INSTRUCTIONS TO FOLLOW ▸
Reproduce the lines of the items below verbatim, from the line containing "Click the Get a file filename field" through the line containing "Action: tap(106, 236)", inclusive, and output only those lines.

Records for finding displayed items
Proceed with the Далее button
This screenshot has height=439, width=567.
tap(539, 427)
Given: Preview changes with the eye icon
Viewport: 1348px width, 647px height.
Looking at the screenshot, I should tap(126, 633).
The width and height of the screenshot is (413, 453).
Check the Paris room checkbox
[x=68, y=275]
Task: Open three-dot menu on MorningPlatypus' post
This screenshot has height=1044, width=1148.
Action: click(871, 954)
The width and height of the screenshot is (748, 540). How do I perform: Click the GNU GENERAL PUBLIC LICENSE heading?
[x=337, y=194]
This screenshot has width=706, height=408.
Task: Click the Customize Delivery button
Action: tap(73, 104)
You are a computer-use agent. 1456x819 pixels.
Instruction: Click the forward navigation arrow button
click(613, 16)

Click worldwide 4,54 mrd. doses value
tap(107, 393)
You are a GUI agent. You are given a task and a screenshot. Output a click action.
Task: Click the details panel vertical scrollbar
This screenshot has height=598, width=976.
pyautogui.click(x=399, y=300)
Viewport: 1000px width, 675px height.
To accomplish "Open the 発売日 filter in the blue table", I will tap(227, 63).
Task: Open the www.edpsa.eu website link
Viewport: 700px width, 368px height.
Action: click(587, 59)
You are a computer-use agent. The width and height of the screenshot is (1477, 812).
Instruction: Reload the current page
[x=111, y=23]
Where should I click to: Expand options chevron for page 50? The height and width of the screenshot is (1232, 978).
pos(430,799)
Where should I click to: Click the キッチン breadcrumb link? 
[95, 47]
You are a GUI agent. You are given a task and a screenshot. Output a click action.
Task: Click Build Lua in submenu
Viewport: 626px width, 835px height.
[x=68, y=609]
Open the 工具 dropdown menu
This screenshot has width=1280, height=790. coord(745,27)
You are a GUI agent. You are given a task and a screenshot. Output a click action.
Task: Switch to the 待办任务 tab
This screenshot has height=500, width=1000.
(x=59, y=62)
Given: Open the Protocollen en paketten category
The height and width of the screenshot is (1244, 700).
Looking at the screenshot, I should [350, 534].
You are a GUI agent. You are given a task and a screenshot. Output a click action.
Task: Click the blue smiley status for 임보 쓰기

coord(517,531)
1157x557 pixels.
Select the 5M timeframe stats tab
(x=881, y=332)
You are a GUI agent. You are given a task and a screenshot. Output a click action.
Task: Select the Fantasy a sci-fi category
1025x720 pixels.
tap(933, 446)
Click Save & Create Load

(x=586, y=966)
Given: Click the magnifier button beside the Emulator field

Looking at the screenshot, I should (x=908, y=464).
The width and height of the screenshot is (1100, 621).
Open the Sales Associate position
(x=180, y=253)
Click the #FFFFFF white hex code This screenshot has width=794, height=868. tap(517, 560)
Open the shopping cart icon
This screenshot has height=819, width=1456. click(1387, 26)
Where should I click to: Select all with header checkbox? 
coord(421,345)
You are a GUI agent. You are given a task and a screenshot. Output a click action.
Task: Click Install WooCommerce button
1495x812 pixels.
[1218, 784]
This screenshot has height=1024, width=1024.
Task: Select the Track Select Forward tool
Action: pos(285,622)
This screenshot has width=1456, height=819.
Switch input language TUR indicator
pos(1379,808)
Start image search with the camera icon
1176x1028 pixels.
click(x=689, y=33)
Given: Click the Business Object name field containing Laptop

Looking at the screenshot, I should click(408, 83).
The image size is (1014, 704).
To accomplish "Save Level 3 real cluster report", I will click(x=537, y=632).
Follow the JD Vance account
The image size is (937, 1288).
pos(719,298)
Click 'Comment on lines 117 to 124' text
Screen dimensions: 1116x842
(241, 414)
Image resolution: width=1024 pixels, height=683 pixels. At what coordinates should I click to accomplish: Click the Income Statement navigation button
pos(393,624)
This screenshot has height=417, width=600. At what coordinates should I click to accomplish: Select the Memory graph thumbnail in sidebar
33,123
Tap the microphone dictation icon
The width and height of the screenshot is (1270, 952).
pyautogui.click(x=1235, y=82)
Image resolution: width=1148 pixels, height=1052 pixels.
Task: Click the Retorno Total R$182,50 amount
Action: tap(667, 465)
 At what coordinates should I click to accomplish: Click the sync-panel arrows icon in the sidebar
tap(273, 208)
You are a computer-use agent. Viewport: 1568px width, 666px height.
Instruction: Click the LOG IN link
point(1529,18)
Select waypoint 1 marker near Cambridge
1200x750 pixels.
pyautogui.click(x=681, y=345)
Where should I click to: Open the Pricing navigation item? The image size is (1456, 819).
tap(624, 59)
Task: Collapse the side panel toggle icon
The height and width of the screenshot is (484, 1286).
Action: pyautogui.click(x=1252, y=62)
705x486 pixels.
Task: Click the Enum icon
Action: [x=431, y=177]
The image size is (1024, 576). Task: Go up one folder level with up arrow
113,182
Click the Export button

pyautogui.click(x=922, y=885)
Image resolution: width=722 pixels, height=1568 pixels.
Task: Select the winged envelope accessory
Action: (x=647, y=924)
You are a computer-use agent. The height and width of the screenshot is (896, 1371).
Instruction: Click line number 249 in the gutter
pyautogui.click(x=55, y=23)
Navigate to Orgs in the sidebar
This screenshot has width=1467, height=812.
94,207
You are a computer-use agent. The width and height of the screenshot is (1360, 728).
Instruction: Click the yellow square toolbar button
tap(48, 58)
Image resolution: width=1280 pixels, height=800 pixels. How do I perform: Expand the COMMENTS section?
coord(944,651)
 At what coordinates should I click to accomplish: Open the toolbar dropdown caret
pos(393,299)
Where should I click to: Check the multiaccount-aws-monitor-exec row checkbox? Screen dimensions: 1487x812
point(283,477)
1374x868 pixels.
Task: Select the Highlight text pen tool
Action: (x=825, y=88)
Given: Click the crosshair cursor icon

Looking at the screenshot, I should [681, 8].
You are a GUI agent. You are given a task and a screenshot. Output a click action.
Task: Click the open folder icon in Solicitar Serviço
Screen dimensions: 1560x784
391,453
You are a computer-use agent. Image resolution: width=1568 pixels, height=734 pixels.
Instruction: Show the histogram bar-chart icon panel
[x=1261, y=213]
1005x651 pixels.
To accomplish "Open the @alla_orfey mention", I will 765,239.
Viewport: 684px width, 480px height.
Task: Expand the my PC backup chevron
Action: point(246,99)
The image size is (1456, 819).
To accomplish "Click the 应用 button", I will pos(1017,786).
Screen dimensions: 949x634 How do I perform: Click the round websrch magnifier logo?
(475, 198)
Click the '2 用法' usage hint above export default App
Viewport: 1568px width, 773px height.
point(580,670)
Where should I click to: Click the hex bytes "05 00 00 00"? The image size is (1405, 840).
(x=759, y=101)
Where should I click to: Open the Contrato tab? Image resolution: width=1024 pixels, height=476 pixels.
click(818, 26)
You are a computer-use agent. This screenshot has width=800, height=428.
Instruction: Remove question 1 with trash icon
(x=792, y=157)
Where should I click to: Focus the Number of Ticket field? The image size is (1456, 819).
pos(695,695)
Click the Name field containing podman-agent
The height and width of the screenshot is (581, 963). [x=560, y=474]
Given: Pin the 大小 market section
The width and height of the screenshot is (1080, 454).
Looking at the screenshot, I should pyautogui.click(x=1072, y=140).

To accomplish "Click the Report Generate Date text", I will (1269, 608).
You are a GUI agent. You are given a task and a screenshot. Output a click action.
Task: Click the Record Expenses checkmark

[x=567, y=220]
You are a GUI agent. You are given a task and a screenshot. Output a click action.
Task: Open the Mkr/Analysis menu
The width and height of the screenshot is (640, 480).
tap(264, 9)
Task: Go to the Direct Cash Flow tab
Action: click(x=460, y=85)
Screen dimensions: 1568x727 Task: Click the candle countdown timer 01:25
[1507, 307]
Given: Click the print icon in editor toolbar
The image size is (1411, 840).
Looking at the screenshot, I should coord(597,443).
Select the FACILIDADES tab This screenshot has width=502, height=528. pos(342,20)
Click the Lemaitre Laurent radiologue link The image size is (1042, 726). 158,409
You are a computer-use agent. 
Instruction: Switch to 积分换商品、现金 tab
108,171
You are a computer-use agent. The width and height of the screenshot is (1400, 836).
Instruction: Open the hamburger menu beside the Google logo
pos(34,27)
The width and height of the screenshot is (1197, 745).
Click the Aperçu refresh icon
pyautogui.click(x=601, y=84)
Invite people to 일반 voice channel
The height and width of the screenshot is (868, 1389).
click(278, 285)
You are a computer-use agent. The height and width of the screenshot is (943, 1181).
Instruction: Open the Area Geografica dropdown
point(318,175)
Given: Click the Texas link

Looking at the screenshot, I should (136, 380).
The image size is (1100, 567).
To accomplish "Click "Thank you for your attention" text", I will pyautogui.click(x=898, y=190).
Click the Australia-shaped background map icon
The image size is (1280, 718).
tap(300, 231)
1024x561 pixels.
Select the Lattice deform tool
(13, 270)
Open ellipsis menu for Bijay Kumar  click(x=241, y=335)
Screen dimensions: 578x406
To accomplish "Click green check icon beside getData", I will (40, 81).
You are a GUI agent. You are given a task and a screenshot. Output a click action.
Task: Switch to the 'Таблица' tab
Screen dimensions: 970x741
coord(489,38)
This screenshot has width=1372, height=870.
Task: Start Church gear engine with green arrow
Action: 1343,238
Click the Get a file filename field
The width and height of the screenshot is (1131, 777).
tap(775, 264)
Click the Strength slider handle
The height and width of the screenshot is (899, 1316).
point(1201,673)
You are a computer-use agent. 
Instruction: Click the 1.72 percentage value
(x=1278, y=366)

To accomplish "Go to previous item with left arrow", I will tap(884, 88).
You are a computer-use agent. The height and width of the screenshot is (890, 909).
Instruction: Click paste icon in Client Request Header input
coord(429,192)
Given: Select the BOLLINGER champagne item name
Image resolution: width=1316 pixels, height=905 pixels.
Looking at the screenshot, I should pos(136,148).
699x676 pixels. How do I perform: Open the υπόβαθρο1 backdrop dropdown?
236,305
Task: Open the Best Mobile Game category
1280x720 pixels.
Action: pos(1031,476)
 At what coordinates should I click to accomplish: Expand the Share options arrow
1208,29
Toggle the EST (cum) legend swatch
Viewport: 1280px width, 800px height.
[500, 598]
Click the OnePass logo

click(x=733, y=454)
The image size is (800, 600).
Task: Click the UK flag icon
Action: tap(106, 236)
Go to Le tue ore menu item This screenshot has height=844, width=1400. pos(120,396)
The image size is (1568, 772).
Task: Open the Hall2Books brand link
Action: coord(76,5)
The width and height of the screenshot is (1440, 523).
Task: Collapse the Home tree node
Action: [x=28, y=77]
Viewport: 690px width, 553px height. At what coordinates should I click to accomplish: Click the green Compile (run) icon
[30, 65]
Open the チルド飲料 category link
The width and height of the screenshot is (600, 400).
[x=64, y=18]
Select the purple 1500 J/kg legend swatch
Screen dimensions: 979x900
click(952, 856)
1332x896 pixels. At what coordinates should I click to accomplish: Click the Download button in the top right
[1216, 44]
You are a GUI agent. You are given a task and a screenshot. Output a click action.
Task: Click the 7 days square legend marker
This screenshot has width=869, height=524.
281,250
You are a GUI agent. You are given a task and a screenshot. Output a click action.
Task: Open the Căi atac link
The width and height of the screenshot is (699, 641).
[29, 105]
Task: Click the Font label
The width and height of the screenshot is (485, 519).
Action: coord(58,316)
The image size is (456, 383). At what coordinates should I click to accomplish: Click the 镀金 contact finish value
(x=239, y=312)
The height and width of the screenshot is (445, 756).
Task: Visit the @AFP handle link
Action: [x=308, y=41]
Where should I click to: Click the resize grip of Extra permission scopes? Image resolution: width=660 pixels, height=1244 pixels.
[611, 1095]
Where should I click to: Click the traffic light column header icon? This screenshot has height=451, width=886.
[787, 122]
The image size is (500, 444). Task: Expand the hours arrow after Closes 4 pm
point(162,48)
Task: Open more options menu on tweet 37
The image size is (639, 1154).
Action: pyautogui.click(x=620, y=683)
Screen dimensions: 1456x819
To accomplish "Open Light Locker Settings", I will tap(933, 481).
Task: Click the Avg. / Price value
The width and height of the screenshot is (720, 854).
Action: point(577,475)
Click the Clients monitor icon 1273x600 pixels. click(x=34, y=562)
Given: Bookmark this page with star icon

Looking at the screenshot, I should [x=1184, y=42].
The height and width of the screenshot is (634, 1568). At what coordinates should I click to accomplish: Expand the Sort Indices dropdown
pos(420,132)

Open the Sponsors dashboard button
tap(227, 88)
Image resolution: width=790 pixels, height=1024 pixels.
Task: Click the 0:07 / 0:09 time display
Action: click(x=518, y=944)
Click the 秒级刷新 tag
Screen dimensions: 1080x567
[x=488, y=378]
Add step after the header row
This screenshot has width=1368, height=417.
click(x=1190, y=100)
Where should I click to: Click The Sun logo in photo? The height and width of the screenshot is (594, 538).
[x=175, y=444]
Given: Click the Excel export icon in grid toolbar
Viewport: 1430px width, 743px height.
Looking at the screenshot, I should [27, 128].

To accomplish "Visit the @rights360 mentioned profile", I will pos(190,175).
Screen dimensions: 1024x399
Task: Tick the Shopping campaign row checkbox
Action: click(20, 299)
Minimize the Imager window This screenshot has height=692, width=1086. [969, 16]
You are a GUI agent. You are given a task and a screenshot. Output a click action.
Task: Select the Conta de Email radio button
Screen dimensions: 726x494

THE COMPLETED TASK ▸
Click the Get a file filename field
The width and height of the screenshot is (1131, 777).
tap(775, 264)
Click the Strength slider handle
The height and width of the screenshot is (899, 1316).
point(1201,673)
You are a computer-use agent. 
Instruction: Click the 1.72 percentage value
(x=1278, y=366)

To accomplish "Go to previous item with left arrow", I will tap(884, 88).
You are a computer-use agent. The height and width of the screenshot is (890, 909).
Instruction: Click paste icon in Client Request Header input
coord(429,192)
Given: Select the BOLLINGER champagne item name
Image resolution: width=1316 pixels, height=905 pixels.
Looking at the screenshot, I should pos(136,148).
699x676 pixels. How do I perform: Open the υπόβαθρο1 backdrop dropdown?
236,305
Task: Open the Best Mobile Game category
1280x720 pixels.
Action: pos(1031,476)
 At what coordinates should I click to accomplish: Expand the Share options arrow
1208,29
Toggle the EST (cum) legend swatch
Viewport: 1280px width, 800px height.
[500, 598]
Click the OnePass logo

click(x=733, y=454)
The image size is (800, 600).
Task: Click the UK flag icon
Action: tap(106, 236)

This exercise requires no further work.